Lo stucchevole e superficiale dibattito sul “causa/effetto Schlein” in ordine alle recenti parziali elezioni amministrative mi infastidisce nella sua pochezza e nella sua pretestuosità. Non sono un suo ammiratore, ho parecchie riserve sulla sua adeguatezza all’improbo ruolo che sta ricoprendo, non mi sembra partita col piede giusto. Di qui a farne più o meno esplicitamente un capro espiatorio delle reiterate sconfitte elettorali del Partito democratico il passo mi sembra piuttosto lungo e ingiusto.

La crisi della sinistra a livello italiano ed europeo è complessa e difficile da interpretare. Cosa potrebbe e dovrebbe fare Elly Schlein per dipanare questa matassa? L’arduo impegno potrebbe essere sintetizzato nella ricerca dei punti fondamentali su cui creare i presupposti dell’incontro fra la storia, la tradizione, le idealità, i valori e la cultura della sinistra e il sentiment dei cittadini al fine di avviare un recupero del consenso perduto.

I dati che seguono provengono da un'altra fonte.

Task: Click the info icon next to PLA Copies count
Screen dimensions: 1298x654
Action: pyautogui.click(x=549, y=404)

Questi punti li individuerei nei discorsi della pace con tanto di ambientalismo annesso e connesso e della giustizia sociale con tanto di equità fiscale e redistribuzione reddituale annesse e connesse. È il terreno su cui agire con il dovuto coraggio e senza tentennamenti e cedimenti alla realpolitik a livello internazionale: vedi reiterato invio di armi all’Ucraina addirittura ritagliate sui fondi PNRR; vedi americanismo irrinunciabile; vedi europeismo di rifugio e non di scelta. E senza farsi tentare dalla politica dei bonus e degli sgravi a pioggia, laddove piove sempre sul bagnato di una demagogia inaccettabile e fuorviante.

A ben pensarci bisogna evitare accuratamente di rubare il mestiere a Giorgia Meloni, che si legittima e si nasconde proprio su questi temi sciacquati furbescamente nell’Arno della destra: non rincorrerla è un imperativo categorico.

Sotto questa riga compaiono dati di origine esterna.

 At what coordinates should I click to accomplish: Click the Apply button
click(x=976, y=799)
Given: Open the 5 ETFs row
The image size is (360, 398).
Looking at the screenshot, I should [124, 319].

Il resto è fuffa mediatica, che si diverte a rompere le uova di un paniere ancora tutto da individuare e riempire. È fuffa dentro il PD, che soffre la storica invadenza degli apparati, l’antistorico continuismo della sua classe dirigente, la cultura del potere camuffata da obbligo governista e vocazione politicistica. É fuffa delle alleanze a livello di opposizione con il M5S e i centri renzian-calendaniani: si rischia la fine degli orbi che vanno in barca e si infilzano reciprocamente gli occhi con le punte dei remi.

Elly Schlein sapeva di dover combattere una dura battaglia per rivoltare il suo partito come un calzino ed era consapevole di incontrare un conflitto latente con le opposizioni concorrenti. L’importante è che non ripieghi sul vivacchiare, sul tirare a campare per non tirare le cuoia, sui tempi lunghi e sui campi larghi: mandi precisi messaggi al suo potenziale elettorato senza nascondersi dietro il dito delle pur importanti problematiche Lgbt e delle pur inevitabili ma sterili polemiche, senza farsi irretire in una contrapposizione femminile con Giorgia Meloni, senza indulgere al nuovismo a tutti i costi, al sociologismo datato e all’utopismo fragile. Sarà dura diceva Nicolò Carosio approcciando certe partite di calcio della nostra nazionale o di squadre italiane impegnate in gare molto difficili. Dura sì, ma non impossibile e soprattutto doverosa.